== WHAT NEEDS TO BE DONE ==
What is the number of lines in this listing that include the string "Collapse"? Answer with that number by itself.

== AVAILABLE RECORDS ==
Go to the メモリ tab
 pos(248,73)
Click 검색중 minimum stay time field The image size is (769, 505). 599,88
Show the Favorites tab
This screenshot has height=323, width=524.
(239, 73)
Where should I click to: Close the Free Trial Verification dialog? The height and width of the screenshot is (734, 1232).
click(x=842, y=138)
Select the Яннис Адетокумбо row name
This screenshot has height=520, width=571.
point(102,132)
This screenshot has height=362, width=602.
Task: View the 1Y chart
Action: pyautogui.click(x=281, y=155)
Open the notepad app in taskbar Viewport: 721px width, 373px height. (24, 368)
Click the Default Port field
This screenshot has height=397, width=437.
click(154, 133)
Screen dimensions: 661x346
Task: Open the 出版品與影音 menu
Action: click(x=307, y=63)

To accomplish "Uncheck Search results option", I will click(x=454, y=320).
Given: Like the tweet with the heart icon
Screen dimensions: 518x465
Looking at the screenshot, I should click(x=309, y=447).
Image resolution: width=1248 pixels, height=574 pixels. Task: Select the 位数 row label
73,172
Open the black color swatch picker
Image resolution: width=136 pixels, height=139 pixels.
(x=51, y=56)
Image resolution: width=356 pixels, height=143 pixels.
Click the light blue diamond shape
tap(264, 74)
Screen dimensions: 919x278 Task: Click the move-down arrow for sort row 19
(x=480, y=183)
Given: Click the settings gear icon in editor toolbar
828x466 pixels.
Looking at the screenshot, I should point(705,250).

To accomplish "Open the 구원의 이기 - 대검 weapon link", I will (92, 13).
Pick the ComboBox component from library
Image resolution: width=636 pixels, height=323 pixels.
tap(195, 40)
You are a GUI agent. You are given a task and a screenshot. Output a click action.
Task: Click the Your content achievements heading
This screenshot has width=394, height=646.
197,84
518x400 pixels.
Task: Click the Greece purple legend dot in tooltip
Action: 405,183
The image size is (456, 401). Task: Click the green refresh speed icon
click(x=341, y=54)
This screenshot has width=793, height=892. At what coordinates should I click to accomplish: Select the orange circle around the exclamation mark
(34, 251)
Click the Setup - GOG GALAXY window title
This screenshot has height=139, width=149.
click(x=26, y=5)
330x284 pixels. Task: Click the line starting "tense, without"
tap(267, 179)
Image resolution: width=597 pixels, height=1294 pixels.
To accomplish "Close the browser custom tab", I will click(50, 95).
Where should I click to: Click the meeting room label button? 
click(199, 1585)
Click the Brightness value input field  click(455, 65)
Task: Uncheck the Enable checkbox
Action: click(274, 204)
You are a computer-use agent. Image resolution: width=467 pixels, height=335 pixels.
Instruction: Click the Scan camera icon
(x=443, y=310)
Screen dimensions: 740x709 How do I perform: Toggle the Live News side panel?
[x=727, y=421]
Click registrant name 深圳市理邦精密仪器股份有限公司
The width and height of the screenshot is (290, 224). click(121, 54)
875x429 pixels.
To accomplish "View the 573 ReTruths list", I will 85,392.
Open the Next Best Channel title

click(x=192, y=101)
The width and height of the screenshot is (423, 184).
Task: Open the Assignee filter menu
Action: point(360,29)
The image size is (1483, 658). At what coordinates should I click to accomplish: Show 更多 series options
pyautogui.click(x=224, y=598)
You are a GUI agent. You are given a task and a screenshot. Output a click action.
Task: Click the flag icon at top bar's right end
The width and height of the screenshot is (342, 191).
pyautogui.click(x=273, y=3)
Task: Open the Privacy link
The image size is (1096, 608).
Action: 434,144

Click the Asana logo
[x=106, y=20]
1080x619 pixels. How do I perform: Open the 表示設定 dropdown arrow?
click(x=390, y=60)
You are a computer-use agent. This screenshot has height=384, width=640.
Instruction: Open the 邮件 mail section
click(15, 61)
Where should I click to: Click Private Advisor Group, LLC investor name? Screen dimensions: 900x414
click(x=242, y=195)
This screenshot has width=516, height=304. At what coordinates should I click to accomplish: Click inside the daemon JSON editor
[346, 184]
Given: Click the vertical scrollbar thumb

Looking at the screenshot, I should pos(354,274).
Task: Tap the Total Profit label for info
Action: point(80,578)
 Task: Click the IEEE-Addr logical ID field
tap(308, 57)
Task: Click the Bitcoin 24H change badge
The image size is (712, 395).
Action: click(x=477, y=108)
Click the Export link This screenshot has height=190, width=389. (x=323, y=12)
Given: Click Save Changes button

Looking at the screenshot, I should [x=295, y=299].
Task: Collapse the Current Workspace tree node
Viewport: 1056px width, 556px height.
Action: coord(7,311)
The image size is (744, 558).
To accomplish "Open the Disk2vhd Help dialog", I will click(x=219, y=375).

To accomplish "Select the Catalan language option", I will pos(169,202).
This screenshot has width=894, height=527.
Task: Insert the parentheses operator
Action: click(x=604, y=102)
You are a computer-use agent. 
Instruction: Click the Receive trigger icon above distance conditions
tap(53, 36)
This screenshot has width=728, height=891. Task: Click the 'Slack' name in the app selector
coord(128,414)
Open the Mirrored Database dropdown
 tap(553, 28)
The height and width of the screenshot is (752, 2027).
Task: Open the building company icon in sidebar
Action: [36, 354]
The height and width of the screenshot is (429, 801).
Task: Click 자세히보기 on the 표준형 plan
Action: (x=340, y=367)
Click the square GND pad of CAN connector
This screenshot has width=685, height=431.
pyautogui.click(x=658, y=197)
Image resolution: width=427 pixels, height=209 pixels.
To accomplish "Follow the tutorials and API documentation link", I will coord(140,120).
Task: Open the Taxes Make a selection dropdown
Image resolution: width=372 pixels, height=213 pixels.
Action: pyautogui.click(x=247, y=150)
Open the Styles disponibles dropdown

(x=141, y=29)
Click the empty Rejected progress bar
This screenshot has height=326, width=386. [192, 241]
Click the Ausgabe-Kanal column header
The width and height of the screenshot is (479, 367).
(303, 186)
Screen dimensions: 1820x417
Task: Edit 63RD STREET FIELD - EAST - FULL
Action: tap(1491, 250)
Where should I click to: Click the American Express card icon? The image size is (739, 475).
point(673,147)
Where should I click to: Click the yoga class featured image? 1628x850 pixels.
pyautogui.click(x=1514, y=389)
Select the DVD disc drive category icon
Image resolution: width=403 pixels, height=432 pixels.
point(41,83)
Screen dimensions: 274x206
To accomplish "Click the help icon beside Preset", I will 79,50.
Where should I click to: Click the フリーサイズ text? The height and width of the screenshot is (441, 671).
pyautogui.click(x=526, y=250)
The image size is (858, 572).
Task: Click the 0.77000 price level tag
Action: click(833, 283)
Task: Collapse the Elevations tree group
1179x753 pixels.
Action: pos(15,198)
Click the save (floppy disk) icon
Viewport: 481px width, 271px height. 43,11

== OUTPUT OF THE TASK ==
2